> _WORK REQUEST_: Down to the last line, set the entries down again exactly.

> _DATA UNDER STUDY_:
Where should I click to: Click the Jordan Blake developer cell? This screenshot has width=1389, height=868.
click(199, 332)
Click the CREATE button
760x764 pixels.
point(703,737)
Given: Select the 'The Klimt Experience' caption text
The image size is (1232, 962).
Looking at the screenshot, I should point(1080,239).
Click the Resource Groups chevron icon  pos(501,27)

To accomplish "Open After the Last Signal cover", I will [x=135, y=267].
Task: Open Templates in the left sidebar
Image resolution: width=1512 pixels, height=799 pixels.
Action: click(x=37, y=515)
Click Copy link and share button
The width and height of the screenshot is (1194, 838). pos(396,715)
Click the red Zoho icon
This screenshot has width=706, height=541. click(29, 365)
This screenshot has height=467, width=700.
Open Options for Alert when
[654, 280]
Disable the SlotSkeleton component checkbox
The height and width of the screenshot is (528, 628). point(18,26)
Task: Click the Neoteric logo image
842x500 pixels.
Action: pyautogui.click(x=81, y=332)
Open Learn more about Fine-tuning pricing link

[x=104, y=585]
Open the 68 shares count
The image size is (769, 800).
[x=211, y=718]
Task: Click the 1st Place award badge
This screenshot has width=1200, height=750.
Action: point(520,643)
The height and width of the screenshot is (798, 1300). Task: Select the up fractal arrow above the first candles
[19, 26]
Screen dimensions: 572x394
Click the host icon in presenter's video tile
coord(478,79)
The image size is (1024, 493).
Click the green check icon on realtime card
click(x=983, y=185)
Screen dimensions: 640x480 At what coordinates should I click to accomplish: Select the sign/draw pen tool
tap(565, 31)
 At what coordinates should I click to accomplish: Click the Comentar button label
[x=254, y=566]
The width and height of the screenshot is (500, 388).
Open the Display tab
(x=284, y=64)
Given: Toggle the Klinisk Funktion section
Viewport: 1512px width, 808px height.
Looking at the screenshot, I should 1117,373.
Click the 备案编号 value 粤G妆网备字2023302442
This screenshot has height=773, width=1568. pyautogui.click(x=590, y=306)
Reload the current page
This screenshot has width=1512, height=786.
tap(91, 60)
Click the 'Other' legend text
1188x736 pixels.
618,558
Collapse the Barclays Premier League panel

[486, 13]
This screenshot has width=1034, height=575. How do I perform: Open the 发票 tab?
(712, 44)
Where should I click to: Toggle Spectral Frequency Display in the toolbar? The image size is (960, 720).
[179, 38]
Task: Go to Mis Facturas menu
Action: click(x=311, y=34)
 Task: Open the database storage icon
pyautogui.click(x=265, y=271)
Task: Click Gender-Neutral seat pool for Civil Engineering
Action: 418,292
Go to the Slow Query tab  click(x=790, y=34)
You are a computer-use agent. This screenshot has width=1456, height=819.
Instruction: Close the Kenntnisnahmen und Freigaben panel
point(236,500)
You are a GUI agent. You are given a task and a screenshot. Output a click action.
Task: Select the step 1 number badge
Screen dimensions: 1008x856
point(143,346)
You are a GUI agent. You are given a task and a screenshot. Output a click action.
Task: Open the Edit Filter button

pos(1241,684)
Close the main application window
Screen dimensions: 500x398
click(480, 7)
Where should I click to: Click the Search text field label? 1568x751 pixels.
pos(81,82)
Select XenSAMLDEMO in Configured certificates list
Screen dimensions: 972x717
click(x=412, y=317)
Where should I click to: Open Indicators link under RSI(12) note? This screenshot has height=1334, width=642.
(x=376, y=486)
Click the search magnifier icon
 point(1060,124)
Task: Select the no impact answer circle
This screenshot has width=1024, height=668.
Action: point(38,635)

> _ANSWER TO THE PROBLEM_:
Where should I click to: Click the Jordan Blake developer cell? This screenshot has width=1389, height=868.
click(199, 332)
Click the CREATE button
760x764 pixels.
point(703,737)
Given: Select the 'The Klimt Experience' caption text
The image size is (1232, 962).
Looking at the screenshot, I should point(1080,239).
Click the Resource Groups chevron icon  pos(501,27)

To accomplish "Open After the Last Signal cover", I will [x=135, y=267].
Task: Open Templates in the left sidebar
Image resolution: width=1512 pixels, height=799 pixels.
Action: click(x=37, y=515)
Click Copy link and share button
The width and height of the screenshot is (1194, 838). pos(396,715)
Click the red Zoho icon
This screenshot has width=706, height=541. click(29, 365)
This screenshot has height=467, width=700.
Open Options for Alert when
[654, 280]
Disable the SlotSkeleton component checkbox
The height and width of the screenshot is (528, 628). point(18,26)
Task: Click the Neoteric logo image
842x500 pixels.
Action: pyautogui.click(x=81, y=332)
Open Learn more about Fine-tuning pricing link

[x=104, y=585]
Open the 68 shares count
The image size is (769, 800).
[x=211, y=718]
Task: Click the 1st Place award badge
This screenshot has width=1200, height=750.
Action: point(520,643)
The height and width of the screenshot is (798, 1300). Task: Select the up fractal arrow above the first candles
[19, 26]
Screen dimensions: 572x394
Click the host icon in presenter's video tile
coord(478,79)
The image size is (1024, 493).
Click the green check icon on realtime card
click(x=983, y=185)
Screen dimensions: 640x480 At what coordinates should I click to accomplish: Select the sign/draw pen tool
tap(565, 31)
 At what coordinates should I click to accomplish: Click the Comentar button label
[x=254, y=566]
The width and height of the screenshot is (500, 388).
Open the Display tab
(x=284, y=64)
Given: Toggle the Klinisk Funktion section
Viewport: 1512px width, 808px height.
Looking at the screenshot, I should 1117,373.
Click the 备案编号 value 粤G妆网备字2023302442
This screenshot has height=773, width=1568. pyautogui.click(x=590, y=306)
Reload the current page
This screenshot has width=1512, height=786.
tap(91, 60)
Click the 'Other' legend text
1188x736 pixels.
618,558
Collapse the Barclays Premier League panel

[486, 13]
This screenshot has width=1034, height=575. How do I perform: Open the 发票 tab?
(712, 44)
Where should I click to: Toggle Spectral Frequency Display in the toolbar? The image size is (960, 720).
[179, 38]
Task: Go to Mis Facturas menu
Action: click(x=311, y=34)
 Task: Open the database storage icon
pyautogui.click(x=265, y=271)
Task: Click Gender-Neutral seat pool for Civil Engineering
Action: 418,292
Go to the Slow Query tab  click(x=790, y=34)
You are a computer-use agent. This screenshot has width=1456, height=819.
Instruction: Close the Kenntnisnahmen und Freigaben panel
point(236,500)
You are a GUI agent. You are given a task and a screenshot. Output a click action.
Task: Select the step 1 number badge
Screen dimensions: 1008x856
point(143,346)
You are a GUI agent. You are given a task and a screenshot. Output a click action.
Task: Open the Edit Filter button

pos(1241,684)
Close the main application window
Screen dimensions: 500x398
click(480, 7)
Where should I click to: Click the Search text field label? 1568x751 pixels.
pos(81,82)
Select XenSAMLDEMO in Configured certificates list
Screen dimensions: 972x717
click(x=412, y=317)
Where should I click to: Open Indicators link under RSI(12) note? This screenshot has height=1334, width=642.
(x=376, y=486)
Click the search magnifier icon
 point(1060,124)
Task: Select the no impact answer circle
This screenshot has width=1024, height=668.
Action: point(38,635)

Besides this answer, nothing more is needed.